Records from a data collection
********************
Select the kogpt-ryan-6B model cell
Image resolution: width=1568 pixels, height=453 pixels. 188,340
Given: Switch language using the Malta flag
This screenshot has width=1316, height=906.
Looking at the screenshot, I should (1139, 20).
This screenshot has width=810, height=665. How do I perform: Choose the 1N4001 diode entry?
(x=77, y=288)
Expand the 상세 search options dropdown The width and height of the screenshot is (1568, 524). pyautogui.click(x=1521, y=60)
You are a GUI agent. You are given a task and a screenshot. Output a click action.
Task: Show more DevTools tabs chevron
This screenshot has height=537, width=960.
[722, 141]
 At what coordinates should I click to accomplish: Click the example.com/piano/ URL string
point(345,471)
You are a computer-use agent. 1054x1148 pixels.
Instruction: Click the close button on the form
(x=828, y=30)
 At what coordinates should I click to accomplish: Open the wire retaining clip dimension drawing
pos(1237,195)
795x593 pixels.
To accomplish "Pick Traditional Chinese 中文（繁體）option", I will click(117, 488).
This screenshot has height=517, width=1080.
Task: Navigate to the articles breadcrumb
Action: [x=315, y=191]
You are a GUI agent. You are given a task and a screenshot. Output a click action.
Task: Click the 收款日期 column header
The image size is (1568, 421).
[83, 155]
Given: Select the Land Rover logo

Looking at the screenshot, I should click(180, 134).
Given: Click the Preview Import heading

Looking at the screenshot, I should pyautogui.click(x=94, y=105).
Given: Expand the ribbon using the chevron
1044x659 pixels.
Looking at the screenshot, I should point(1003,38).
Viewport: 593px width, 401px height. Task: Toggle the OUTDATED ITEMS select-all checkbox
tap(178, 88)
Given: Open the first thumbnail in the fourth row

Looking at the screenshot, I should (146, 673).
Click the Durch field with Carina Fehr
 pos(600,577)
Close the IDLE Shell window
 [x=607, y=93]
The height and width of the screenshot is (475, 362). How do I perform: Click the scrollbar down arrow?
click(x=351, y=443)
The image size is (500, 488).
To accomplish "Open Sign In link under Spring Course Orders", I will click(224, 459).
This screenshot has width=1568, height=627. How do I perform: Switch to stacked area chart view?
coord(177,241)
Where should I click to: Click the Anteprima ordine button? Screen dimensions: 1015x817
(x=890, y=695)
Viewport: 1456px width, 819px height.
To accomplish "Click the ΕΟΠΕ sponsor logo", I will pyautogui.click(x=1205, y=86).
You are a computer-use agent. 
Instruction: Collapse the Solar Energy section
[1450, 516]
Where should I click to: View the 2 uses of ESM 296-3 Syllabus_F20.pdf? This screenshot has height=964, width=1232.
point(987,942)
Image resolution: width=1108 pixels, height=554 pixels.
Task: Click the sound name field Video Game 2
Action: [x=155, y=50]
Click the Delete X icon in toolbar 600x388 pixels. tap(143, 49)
********************
### WHAT NEEDS TO BE DONE:
Count how many lines in the records contain the string "Expand", matching case exactly. Reply with the number alone.

### EXERCISE SOLUTION:
2